→ TASK REQUIREMENTS
The lines to copy are those in the records below that hold the word "accomplish".

→ MATERIAL FOR THIS TASK
+ + +

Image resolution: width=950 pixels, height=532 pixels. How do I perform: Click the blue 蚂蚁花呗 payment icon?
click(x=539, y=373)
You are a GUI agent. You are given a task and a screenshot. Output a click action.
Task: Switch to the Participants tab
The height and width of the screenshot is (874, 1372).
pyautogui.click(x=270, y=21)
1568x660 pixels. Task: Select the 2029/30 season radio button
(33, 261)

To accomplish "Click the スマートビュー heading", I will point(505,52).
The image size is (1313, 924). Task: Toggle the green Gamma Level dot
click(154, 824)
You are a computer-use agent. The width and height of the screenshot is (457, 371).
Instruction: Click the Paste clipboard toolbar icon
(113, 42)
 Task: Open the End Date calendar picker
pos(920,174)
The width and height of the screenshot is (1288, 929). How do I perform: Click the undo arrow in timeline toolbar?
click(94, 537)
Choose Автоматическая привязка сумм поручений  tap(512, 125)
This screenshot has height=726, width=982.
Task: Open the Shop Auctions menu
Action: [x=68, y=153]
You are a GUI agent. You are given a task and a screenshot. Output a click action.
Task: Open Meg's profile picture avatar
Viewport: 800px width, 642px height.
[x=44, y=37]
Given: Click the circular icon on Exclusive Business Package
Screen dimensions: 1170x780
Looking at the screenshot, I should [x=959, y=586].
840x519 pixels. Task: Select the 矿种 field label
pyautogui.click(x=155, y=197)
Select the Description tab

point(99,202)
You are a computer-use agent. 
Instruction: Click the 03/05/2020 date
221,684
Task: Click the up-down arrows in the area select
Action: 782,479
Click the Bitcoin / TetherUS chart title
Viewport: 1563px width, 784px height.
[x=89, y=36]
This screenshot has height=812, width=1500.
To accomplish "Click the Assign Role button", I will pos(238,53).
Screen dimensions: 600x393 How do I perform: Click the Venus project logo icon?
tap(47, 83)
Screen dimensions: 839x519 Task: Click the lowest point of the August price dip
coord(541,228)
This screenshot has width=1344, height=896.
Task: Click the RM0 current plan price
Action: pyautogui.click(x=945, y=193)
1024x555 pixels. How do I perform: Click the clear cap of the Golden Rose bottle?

+ + +

→ SOLUTION BELOW
To accomplish "Click the スマートビュー heading", I will point(505,52).
To accomplish "Click the Assign Role button", I will pos(238,53).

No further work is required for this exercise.